Brian Taylor | 17:18 UK time, Saturday, 7 March 2009

Iain Gray is given to literary quotation.

In his conference speech, he cited, without naming, his favourite author, Ernest Hemingway.

In A Farewell to Arms, Hemingway noted: "The world breaks everyone and afterward many are strong at the broken places."

Mr Gray offered this as an exhortation to resilience, to resistance against the economic crisis.

Equally, one might see it as featuring a note of resignation. After all, Hemingway goes on to say: "It kills the very good and the very gentle and the very brave impartially.

If you are none of these you can be sure it will kill you too but there will be no special hurry."

I confess that, to my shame, I did not immediately recognise the quotation, despite having read the book some years back.

However, I did recognise Iain Gray's wider strategy in the speech.

Without overt apology (such things are not commonly done), he was saying that Labour had got things wrong in Scotland.

Without criticising his predecessors (such things are still less common), he was saying that Labour had to work endlessly and re-engage in order to overcome the incumbent SNP at Holyrood - with the small matters of European Elections and a UK General Election in the by-going.

For a first conference speech as leader, this was a good performance, very warmly received in the hall.

There were apparently 35 ovations at sundry points. (Confession number two: I was not counting.)

To be blunt, some inside Labour had fretted more than a little about Mr Gray's delivery. Was he sufficiently animated? Would he come across as passionate?
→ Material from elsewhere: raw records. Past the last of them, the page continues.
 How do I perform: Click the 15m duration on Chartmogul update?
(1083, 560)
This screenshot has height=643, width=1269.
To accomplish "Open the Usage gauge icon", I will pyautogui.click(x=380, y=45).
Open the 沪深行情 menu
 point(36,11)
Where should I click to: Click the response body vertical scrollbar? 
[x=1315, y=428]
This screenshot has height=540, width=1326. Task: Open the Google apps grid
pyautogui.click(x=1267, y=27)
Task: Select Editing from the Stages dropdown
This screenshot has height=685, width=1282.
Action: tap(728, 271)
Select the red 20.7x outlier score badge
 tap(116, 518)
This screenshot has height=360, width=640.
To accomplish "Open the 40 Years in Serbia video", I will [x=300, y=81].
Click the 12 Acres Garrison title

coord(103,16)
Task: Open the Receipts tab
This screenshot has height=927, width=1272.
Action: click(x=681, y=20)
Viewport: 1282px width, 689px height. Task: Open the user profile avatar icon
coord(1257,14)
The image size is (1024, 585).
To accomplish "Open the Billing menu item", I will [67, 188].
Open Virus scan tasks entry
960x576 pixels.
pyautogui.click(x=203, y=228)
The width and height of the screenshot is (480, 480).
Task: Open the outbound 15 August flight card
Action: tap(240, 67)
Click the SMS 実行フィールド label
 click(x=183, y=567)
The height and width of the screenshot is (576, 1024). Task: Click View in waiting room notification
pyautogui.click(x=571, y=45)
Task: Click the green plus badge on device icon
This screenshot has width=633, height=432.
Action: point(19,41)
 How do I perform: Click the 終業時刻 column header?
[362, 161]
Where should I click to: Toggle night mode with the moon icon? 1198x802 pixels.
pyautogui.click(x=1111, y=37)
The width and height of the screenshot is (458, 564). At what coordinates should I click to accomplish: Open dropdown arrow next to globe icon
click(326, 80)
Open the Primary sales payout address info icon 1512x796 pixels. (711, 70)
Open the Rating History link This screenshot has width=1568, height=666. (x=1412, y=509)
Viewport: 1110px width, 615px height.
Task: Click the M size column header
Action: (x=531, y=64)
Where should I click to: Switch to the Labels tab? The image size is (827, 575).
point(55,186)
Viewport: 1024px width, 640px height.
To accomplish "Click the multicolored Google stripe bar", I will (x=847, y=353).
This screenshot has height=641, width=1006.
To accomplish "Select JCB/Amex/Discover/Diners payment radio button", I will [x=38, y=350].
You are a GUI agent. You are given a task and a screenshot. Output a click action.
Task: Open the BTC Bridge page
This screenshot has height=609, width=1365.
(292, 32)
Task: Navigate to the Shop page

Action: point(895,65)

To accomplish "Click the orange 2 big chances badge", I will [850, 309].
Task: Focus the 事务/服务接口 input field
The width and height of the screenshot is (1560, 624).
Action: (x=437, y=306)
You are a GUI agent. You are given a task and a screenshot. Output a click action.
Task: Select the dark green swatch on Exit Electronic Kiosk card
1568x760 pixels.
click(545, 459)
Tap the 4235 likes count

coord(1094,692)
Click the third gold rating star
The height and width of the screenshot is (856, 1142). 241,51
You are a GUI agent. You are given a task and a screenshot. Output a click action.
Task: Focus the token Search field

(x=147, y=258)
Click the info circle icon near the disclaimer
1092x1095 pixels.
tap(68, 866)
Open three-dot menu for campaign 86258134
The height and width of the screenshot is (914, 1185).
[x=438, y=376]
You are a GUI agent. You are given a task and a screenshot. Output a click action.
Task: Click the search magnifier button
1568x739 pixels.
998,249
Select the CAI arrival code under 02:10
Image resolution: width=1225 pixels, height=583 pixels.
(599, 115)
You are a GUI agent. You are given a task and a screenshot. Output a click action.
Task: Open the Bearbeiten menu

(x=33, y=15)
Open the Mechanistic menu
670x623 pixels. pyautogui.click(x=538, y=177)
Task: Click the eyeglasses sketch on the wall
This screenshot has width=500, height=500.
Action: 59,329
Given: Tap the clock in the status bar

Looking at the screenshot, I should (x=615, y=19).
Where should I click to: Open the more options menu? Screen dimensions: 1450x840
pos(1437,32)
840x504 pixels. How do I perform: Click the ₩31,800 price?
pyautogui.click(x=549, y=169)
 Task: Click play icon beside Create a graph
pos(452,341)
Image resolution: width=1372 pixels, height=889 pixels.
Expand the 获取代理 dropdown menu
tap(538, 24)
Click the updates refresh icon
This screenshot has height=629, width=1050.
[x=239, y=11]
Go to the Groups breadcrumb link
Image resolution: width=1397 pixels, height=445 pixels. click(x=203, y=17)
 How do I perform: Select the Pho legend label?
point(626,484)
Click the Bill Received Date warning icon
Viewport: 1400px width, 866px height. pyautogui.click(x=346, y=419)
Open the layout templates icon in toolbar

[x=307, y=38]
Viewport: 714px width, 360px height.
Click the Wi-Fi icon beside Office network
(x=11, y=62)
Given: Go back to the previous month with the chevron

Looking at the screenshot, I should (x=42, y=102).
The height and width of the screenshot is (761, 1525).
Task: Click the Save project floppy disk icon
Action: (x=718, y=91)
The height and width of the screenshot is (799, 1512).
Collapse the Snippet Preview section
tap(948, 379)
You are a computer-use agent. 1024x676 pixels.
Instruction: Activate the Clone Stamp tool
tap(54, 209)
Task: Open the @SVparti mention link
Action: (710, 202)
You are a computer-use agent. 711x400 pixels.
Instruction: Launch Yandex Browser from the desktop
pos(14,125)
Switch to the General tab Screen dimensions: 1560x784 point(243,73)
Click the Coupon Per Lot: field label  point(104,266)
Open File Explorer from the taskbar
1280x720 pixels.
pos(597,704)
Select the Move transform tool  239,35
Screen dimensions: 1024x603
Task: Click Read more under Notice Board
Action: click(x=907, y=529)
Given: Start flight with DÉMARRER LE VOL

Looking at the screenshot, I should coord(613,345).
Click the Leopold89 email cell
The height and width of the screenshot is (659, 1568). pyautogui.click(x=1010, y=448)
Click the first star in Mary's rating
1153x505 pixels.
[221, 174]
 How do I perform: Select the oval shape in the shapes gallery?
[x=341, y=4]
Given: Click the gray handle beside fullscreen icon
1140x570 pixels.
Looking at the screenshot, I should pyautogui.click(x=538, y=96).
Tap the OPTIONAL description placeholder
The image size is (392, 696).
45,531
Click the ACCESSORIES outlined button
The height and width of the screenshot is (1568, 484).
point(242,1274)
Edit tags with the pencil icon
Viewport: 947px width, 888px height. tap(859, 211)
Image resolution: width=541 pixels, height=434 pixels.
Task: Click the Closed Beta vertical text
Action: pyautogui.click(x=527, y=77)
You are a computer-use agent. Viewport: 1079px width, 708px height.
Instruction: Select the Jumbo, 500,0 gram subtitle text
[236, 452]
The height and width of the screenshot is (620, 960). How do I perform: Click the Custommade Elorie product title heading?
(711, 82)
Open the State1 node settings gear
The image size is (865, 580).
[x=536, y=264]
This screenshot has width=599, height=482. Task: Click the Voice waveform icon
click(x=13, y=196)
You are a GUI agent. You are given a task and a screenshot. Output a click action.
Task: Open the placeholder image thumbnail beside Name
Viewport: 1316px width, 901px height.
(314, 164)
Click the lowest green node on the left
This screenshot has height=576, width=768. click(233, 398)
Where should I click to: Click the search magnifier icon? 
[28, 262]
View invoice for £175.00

They were content today. It was a thoughtful, well-presented, meticulous and personal speech.

Perhaps the speech patterns, as some commented, are still somewhat lacking in variety. But there was vigour, a sense of commitment and a couple of genuine funnies.

Is it enough, though? In itself, no. Labour in Scotland is still weak on policy detail.

For example, it is one thing to excoriate the SNP proposal (now deferred) for local income tax.

But what is Labour's alternative, how would they reform the council tax?

Team Gray insist that is a function of the electoral cycle, not vacillation. We are, they remind us, two years out from a Holyrood election.

They have a policy making process well under way, enhanced today by the recruitment of external advisers.

For another thing, though, there is the economic crisis. It does not look like getting radically better any time soon.

It is legitimate to pursue the SNP over policies at Holyrood. It is legitimate to argue that policies have been dropped - or have fallen short.

And it is legitimate for the SNP to offer rebuttals.

But I believe it will strike the voters as relatively misplaced to accuse the Scottish Government, as Iain Gray did, of adopting a "do nothing" attitude to the recession.

Alex Salmond would respond that he has done what he can - within the limits of devolution.

Plus, politically, is it not more likely that opprobrium over this issue of the economy will attack to the UK Government - and Labour?

Those are, of course, future verdicts for the voters. But, on balance, this was a good day for Iain Gray.